Advent Day 8. The Desert, Isaiah 35:1-10

04/12/2022 10 min Temporada 2 Episodio 8

Listen "Advent Day 8. The Desert, Isaiah 35:1-10"

Episode Synopsis

Advent Day 8.
The Desert,
Isaiah 35:1-10

Music:
In Quietness, Written and Performed by Luke Parker.
Be Still, Written and Performed by Simon Wester.
A New Deep, Written and Performed by Dear Gravity.

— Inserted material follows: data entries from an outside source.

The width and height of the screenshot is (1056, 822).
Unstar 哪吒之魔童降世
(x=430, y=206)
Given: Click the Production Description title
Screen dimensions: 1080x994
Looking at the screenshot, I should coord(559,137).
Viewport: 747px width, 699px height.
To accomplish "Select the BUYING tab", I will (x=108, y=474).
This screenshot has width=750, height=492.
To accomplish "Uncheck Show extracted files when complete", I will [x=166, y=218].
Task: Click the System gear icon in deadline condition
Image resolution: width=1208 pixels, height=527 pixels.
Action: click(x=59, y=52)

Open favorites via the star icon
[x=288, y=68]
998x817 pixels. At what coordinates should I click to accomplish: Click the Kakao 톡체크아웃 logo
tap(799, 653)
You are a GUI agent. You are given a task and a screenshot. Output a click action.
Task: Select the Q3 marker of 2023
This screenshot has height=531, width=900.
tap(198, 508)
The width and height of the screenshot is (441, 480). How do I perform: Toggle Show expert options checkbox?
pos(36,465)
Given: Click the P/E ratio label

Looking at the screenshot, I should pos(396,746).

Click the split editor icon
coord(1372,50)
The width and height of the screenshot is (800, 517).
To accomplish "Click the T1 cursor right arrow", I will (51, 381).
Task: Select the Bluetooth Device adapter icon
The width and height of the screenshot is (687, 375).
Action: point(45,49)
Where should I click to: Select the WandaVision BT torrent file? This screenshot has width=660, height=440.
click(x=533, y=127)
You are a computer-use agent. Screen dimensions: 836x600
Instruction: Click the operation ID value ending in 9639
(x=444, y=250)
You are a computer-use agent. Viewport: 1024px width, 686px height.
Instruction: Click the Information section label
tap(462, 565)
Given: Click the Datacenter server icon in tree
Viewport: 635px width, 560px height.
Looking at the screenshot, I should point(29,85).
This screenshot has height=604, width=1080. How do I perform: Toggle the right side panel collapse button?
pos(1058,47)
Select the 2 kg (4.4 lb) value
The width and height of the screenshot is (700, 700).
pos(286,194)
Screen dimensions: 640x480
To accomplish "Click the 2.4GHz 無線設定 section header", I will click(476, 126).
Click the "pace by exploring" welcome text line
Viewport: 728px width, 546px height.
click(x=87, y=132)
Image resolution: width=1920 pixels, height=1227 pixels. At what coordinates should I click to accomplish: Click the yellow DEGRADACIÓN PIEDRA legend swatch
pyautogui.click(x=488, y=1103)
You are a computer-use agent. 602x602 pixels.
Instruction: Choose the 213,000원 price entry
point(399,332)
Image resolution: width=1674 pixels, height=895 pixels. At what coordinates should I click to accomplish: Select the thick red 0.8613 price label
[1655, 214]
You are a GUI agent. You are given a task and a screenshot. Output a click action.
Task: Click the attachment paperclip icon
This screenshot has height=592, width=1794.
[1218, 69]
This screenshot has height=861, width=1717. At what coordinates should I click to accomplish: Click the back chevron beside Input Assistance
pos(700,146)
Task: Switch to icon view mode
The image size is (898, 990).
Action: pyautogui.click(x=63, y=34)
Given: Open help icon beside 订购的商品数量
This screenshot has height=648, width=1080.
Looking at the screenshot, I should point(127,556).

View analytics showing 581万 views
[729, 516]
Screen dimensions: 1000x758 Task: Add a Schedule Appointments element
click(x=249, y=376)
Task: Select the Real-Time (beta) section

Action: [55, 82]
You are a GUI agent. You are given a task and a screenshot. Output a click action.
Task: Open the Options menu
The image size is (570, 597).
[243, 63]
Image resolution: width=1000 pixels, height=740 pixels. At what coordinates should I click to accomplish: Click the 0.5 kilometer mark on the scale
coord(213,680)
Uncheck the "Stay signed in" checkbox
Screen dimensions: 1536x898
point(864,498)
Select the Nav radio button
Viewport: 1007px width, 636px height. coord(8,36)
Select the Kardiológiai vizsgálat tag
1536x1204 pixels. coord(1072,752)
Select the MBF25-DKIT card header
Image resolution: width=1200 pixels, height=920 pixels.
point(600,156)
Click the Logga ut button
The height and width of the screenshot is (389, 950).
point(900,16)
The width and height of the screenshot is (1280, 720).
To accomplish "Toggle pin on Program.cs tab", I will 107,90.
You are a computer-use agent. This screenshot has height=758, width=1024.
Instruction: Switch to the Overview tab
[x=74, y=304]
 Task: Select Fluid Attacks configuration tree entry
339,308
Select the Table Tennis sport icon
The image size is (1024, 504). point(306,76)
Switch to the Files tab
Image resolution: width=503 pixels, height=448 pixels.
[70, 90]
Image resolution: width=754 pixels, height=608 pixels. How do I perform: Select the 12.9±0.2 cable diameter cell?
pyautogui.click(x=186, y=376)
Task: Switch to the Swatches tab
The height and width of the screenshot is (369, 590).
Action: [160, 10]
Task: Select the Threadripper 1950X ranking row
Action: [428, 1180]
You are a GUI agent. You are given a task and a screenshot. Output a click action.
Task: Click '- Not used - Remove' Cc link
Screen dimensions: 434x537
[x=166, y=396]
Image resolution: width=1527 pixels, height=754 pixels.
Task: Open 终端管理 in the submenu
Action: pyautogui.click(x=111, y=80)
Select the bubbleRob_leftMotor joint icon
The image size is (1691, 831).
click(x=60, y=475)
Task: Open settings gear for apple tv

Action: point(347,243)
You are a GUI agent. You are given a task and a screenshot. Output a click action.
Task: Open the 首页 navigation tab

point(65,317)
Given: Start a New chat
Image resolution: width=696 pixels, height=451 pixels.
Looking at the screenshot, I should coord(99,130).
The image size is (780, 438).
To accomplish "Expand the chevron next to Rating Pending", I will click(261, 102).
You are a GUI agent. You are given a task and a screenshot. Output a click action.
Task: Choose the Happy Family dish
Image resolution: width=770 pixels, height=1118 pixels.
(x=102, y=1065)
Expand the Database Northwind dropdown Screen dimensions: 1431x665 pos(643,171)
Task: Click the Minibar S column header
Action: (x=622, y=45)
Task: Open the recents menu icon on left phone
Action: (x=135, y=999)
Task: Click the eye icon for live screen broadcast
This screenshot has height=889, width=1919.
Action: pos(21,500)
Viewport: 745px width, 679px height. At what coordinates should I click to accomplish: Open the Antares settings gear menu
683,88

In 2008, while working in England, I had the opportunity to fly to The Gambia with a local school I worked with during my time in England.
During our Flight, we passed over the Western Sahara Desert. I have never felt so small as I did at that time. We flew over an endless desert for two hours with small villages seemingly placed randomly throughout. I allowed myself to imagine what it would be like to find myself wandering in the desert. To be left to wander, looking for water and a place to find any shelter or life. It left me with a feeling of hopelessness.
When Isaiah penned the rivers in the desert poem, Judah was in a bad way.
Internally Judah was corrupt, and externally it was under threat of invasion. For years the nation had been wandering with no signs of hope, let alone any possibility of Joy
But as we have heard throughout the readings of Isaiah, the prophet who brings the message of hope does so even during the most toilsome times.
In this poem, the Joy of the Redeemed, we see Joy erupt from sorrow. In the midst of pain the promise that those in the desert will soon be glad.
Someday soon, Isaiah says, “you will see the glory of God”
When you are lost in the wilderness, sometimes the best thing you can do is stop and wait, even if waiting is the last thing that you want to do.
But that is what we do at advent, we wait. When we are lost and feel hopeless sometimes we will do almost anything to fill the void and make something happen, but we’re not very good at waiting—it feels too much like doing nothing. But it’s not doing nothing. As we wait, we slowly become contemplative enough to discern what God is doing. Unless we intentionally cultivate some contemplative slowness in our soul, it doesn’t matter if God acts, because we will most likely miss it.
When God entered humanity through Jesus many people who were supposed to understand the significance of the moment, missed the beauty of who had arrived in the manger. but the contemplatives like Simeon and Anna perceived the arrival of God’s salvation because they learned how to wait.
The deeper truth is that God is always acting because God is always loving his creation. The Father, Son, and Holy Spirit are always inviting us into their house of love.
As I thought about wandering in the desert, the possibility of being in a spiritual desert is much more real. This Advent, we wait for Jesus, the one who will open the eyes of the blind, open the ears of the deaf, and cause us to leap for joy.